Parallel Worlds

[two pro travel journalists turn amateur bloggers]

Why do they call Bali “Morning of the Earth”?

Bali rice paddies

[words by Mark Eveleigh / photo by Narina Exelby]

Life can have changed little in rural Western Bali over the centuries, yet our little Bamboo House seems very different every time we return.

This rented house has been the closest Narina and I have come to having a home during this last year of almost constant assignments. Anyone who’s lived even a couple of weeks among paddy fields knows that they’re landscapes that are in constant motion – almost as much as lakes and rivers. On a blustery day like today they almost look like billowing swell as the wind rolls across the emerald green stems. Long strips of multi-coloured plastic – strung out to scare the flocks of tiny finches – flutter like pennants on the mast of fishing boats. Last time we were here this whole hillside was a muddy patchwork with hundreds of ducks sifting through for fallen grains. If this sunshine keeps up for two more weeks, these fields will be burnt the colour of a lion’s hide and it will be time to call in the teams of migrant Javanese harvesters.

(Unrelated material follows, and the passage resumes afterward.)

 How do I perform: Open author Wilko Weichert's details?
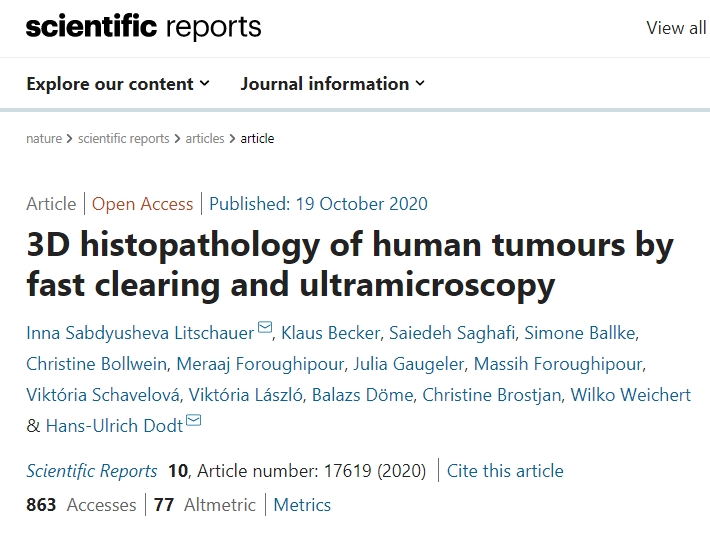click(630, 395)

But by then we’ll be on the road again – probably working on a story on Bali’s north coast but maybe already back in Bangkok. We have just fortnight here to beat a deadline or two and bash out a few pitches for the assignments that will pay for our simple Asian lifestyle for the coming months (with just enough perks in the way of G&Ts and traditional massages). Most importantly, this stint at Rumah Bambu (as the villagers know it) is a chance to introduce my nine-year-old daughter to the Island of the Gods, and specifically to a local family who have meant a lot of me since I spent a year living in their house before she was born. Work is a secondary priority for me at the moment, therefore, and I try to limit myself to early mornings – a couple of snatched hours in a hammock on the veranda with the laptop – before Lucia wakes.

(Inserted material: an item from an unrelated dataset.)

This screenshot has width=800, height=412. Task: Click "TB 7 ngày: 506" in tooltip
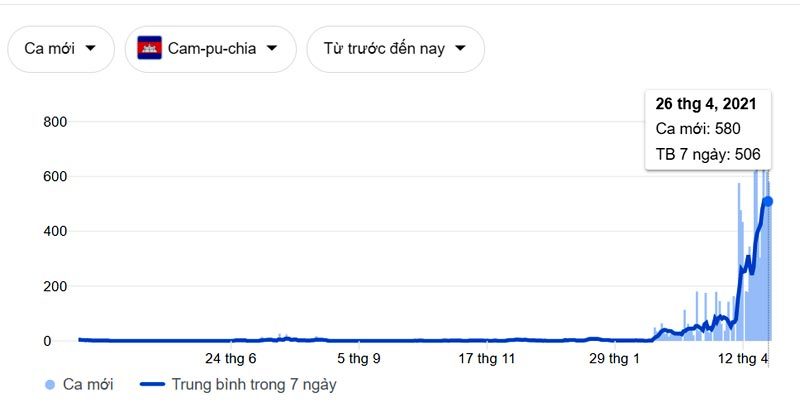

But she wakes early here. The dawn chorus of birdsong and croaking paddy frog choir is as unfamiliar to a little Spanish girl as the wailing of the village mosque. Just as the landscape is different every time we come back so each morning here seems more beautiful than the last. The volcano is at its best backlit by the rising sun and the paddies seem to radiate an almost painfully green light in the golden hour after dawn. Gemlike kingfishers make darting flights between the paddy dykes and V-shaped squadrons of commuting egrets cruise effortlessly high above the coconut palms across the valley. We can hear waves booming onto the reef and after breakfast we’ll cruise out to a sheltered bay where we can surf some waves that are just challenging enough for a nine-year-old surf-chick.

Bamboo House has been rented to other fortunate visitors next month but Narina and I will be back for a longer stay through September and October. Although we are sure to visit some spellbinding locations in the next month, I’m going to miss this place. And I’m certain Lucia will.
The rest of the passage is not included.